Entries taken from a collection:
-=-=-=-=-
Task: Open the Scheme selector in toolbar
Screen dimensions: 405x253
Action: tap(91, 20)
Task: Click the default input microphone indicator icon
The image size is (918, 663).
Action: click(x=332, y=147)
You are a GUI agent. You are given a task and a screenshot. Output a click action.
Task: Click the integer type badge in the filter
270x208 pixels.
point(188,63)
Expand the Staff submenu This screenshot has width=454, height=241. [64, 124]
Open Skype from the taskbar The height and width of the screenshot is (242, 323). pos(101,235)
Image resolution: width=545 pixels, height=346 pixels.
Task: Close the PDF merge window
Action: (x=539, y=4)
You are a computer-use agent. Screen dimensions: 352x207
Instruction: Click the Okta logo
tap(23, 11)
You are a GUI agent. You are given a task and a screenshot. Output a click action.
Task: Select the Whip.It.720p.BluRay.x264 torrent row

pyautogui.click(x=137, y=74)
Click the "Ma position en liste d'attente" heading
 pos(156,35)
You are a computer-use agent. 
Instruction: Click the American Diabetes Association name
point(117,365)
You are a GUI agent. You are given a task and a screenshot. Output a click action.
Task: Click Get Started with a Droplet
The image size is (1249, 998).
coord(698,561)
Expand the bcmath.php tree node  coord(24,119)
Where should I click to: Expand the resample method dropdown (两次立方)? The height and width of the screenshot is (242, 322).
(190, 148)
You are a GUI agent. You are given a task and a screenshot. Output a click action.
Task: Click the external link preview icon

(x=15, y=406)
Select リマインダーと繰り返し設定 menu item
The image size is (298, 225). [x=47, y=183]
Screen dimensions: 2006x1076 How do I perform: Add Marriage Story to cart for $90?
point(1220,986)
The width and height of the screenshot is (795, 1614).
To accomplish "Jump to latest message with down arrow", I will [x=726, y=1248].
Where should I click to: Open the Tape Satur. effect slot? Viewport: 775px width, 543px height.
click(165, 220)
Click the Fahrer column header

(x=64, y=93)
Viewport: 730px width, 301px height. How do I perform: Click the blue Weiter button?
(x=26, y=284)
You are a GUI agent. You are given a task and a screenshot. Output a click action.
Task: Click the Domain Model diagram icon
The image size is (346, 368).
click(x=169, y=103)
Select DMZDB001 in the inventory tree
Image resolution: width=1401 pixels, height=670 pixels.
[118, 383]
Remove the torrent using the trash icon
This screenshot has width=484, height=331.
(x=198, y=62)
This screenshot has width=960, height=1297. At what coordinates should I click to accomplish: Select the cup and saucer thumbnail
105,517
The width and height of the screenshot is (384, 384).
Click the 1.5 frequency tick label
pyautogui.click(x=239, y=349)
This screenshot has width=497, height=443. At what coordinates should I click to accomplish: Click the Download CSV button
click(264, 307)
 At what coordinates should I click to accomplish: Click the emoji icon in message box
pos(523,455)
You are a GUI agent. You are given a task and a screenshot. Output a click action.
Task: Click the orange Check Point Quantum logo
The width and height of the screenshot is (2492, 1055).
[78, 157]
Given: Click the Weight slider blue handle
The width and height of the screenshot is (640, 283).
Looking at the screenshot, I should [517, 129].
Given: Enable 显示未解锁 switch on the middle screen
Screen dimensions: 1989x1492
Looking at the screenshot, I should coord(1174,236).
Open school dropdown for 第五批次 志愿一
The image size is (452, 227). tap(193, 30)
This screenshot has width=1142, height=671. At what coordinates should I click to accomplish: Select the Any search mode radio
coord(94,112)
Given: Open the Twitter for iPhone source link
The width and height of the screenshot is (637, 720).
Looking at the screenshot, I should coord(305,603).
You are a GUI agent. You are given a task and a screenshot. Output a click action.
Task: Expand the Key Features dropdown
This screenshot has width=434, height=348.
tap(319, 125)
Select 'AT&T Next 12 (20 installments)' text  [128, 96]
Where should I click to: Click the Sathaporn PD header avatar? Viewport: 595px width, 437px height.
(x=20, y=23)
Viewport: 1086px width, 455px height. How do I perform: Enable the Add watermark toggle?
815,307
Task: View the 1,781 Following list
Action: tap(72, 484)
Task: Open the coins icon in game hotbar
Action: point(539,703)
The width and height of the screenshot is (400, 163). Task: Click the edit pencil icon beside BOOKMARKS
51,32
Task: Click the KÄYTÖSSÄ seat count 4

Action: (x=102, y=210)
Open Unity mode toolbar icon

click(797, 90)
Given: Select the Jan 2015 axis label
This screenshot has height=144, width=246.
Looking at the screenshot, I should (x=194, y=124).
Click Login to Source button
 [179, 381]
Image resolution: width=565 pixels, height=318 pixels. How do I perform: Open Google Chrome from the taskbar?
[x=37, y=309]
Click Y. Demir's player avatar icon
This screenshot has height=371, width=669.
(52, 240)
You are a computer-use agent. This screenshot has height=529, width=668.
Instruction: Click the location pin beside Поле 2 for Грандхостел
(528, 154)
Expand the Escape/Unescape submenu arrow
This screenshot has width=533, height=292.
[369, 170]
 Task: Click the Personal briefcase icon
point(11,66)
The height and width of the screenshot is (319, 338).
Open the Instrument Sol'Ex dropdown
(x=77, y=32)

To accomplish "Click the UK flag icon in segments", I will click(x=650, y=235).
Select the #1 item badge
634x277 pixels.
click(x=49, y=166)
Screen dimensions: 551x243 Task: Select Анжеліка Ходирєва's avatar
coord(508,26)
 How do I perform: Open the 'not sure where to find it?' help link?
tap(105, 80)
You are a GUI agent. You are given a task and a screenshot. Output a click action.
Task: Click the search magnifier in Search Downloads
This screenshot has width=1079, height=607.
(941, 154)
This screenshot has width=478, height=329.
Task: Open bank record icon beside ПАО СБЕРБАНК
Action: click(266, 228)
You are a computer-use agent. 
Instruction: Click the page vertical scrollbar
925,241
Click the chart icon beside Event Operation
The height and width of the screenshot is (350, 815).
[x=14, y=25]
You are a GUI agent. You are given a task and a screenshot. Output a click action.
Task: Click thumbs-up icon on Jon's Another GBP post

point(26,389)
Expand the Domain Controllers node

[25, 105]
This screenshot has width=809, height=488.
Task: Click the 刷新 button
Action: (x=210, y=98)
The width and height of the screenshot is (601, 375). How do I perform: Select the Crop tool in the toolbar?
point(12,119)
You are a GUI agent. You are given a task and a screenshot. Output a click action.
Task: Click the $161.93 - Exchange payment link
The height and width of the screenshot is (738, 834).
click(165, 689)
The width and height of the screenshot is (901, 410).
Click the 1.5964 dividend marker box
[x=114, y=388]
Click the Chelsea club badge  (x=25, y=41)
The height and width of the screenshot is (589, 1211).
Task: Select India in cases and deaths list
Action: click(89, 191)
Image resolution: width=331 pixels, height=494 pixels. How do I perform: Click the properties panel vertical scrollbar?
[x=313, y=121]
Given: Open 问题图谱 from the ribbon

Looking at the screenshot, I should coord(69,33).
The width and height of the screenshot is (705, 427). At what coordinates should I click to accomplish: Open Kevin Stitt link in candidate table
-=-=-=-=-
■ Exercise directions: Output every line above so that it reads exactly as before.

■ Your response:
Task: Open the Scheme selector in toolbar
Screen dimensions: 405x253
Action: tap(91, 20)
Task: Click the default input microphone indicator icon
The image size is (918, 663).
Action: click(x=332, y=147)
You are a GUI agent. You are given a task and a screenshot. Output a click action.
Task: Click the integer type badge in the filter
270x208 pixels.
point(188,63)
Expand the Staff submenu This screenshot has width=454, height=241. [64, 124]
Open Skype from the taskbar The height and width of the screenshot is (242, 323). pos(101,235)
Image resolution: width=545 pixels, height=346 pixels.
Task: Close the PDF merge window
Action: (x=539, y=4)
You are a computer-use agent. Screen dimensions: 352x207
Instruction: Click the Okta logo
tap(23, 11)
You are a GUI agent. You are given a task and a screenshot. Output a click action.
Task: Select the Whip.It.720p.BluRay.x264 torrent row

pyautogui.click(x=137, y=74)
Click the "Ma position en liste d'attente" heading
 pos(156,35)
You are a computer-use agent. 
Instruction: Click the American Diabetes Association name
point(117,365)
You are a GUI agent. You are given a task and a screenshot. Output a click action.
Task: Click Get Started with a Droplet
The image size is (1249, 998).
coord(698,561)
Expand the bcmath.php tree node  coord(24,119)
Where should I click to: Expand the resample method dropdown (两次立方)? The height and width of the screenshot is (242, 322).
(190, 148)
You are a GUI agent. You are given a task and a screenshot. Output a click action.
Task: Click the external link preview icon

(x=15, y=406)
Select リマインダーと繰り返し設定 menu item
The image size is (298, 225). [x=47, y=183]
Screen dimensions: 2006x1076 How do I perform: Add Marriage Story to cart for $90?
point(1220,986)
The width and height of the screenshot is (795, 1614).
To accomplish "Jump to latest message with down arrow", I will [x=726, y=1248].
Where should I click to: Open the Tape Satur. effect slot? Viewport: 775px width, 543px height.
click(165, 220)
Click the Fahrer column header

(x=64, y=93)
Viewport: 730px width, 301px height. How do I perform: Click the blue Weiter button?
(x=26, y=284)
You are a GUI agent. You are given a task and a screenshot. Output a click action.
Task: Click the Domain Model diagram icon
The image size is (346, 368).
click(x=169, y=103)
Select DMZDB001 in the inventory tree
Image resolution: width=1401 pixels, height=670 pixels.
[118, 383]
Remove the torrent using the trash icon
This screenshot has width=484, height=331.
(x=198, y=62)
This screenshot has width=960, height=1297. At what coordinates should I click to accomplish: Select the cup and saucer thumbnail
105,517
The width and height of the screenshot is (384, 384).
Click the 1.5 frequency tick label
pyautogui.click(x=239, y=349)
This screenshot has width=497, height=443. At what coordinates should I click to accomplish: Click the Download CSV button
click(264, 307)
 At what coordinates should I click to accomplish: Click the emoji icon in message box
pos(523,455)
You are a GUI agent. You are given a task and a screenshot. Output a click action.
Task: Click the orange Check Point Quantum logo
The width and height of the screenshot is (2492, 1055).
[78, 157]
Given: Click the Weight slider blue handle
The width and height of the screenshot is (640, 283).
Looking at the screenshot, I should [517, 129].
Given: Enable 显示未解锁 switch on the middle screen
Screen dimensions: 1989x1492
Looking at the screenshot, I should coord(1174,236).
Open school dropdown for 第五批次 志愿一
The image size is (452, 227). tap(193, 30)
This screenshot has width=1142, height=671. At what coordinates should I click to accomplish: Select the Any search mode radio
coord(94,112)
Given: Open the Twitter for iPhone source link
The width and height of the screenshot is (637, 720).
Looking at the screenshot, I should coord(305,603).
You are a GUI agent. You are given a task and a screenshot. Output a click action.
Task: Expand the Key Features dropdown
This screenshot has width=434, height=348.
tap(319, 125)
Select 'AT&T Next 12 (20 installments)' text  [128, 96]
Where should I click to: Click the Sathaporn PD header avatar? Viewport: 595px width, 437px height.
(x=20, y=23)
Viewport: 1086px width, 455px height. How do I perform: Enable the Add watermark toggle?
815,307
Task: View the 1,781 Following list
Action: tap(72, 484)
Task: Open the coins icon in game hotbar
Action: point(539,703)
The width and height of the screenshot is (400, 163). Task: Click the edit pencil icon beside BOOKMARKS
51,32
Task: Click the KÄYTÖSSÄ seat count 4

Action: (x=102, y=210)
Open Unity mode toolbar icon

click(797, 90)
Given: Select the Jan 2015 axis label
This screenshot has height=144, width=246.
Looking at the screenshot, I should (x=194, y=124).
Click Login to Source button
 [179, 381]
Image resolution: width=565 pixels, height=318 pixels. How do I perform: Open Google Chrome from the taskbar?
[x=37, y=309]
Click Y. Demir's player avatar icon
This screenshot has height=371, width=669.
(52, 240)
You are a computer-use agent. This screenshot has height=529, width=668.
Instruction: Click the location pin beside Поле 2 for Грандхостел
(528, 154)
Expand the Escape/Unescape submenu arrow
This screenshot has width=533, height=292.
[369, 170]
 Task: Click the Personal briefcase icon
point(11,66)
The height and width of the screenshot is (319, 338).
Open the Instrument Sol'Ex dropdown
(x=77, y=32)

To accomplish "Click the UK flag icon in segments", I will click(x=650, y=235).
Select the #1 item badge
634x277 pixels.
click(x=49, y=166)
Screen dimensions: 551x243 Task: Select Анжеліка Ходирєва's avatar
coord(508,26)
 How do I perform: Open the 'not sure where to find it?' help link?
tap(105, 80)
You are a GUI agent. You are given a task and a screenshot. Output a click action.
Task: Click the search magnifier in Search Downloads
This screenshot has width=1079, height=607.
(941, 154)
This screenshot has width=478, height=329.
Task: Open bank record icon beside ПАО СБЕРБАНК
Action: click(266, 228)
You are a computer-use agent. 
Instruction: Click the page vertical scrollbar
925,241
Click the chart icon beside Event Operation
The height and width of the screenshot is (350, 815).
[x=14, y=25]
You are a GUI agent. You are given a task and a screenshot. Output a click action.
Task: Click thumbs-up icon on Jon's Another GBP post

point(26,389)
Expand the Domain Controllers node

[25, 105]
This screenshot has width=809, height=488.
Task: Click the 刷新 button
Action: (x=210, y=98)
The width and height of the screenshot is (601, 375). How do I perform: Select the Crop tool in the toolbar?
point(12,119)
You are a GUI agent. You are given a task and a screenshot. Output a click action.
Task: Click the $161.93 - Exchange payment link
The height and width of the screenshot is (738, 834).
click(165, 689)
The width and height of the screenshot is (901, 410).
Click the 1.5964 dividend marker box
[x=114, y=388]
Click the Chelsea club badge  (x=25, y=41)
The height and width of the screenshot is (589, 1211).
Task: Select India in cases and deaths list
Action: click(89, 191)
Image resolution: width=331 pixels, height=494 pixels. How do I perform: Click the properties panel vertical scrollbar?
[x=313, y=121]
Given: Open 问题图谱 from the ribbon

Looking at the screenshot, I should coord(69,33).
The width and height of the screenshot is (705, 427). At what coordinates should I click to accomplish: Open Kevin Stitt link in candidate table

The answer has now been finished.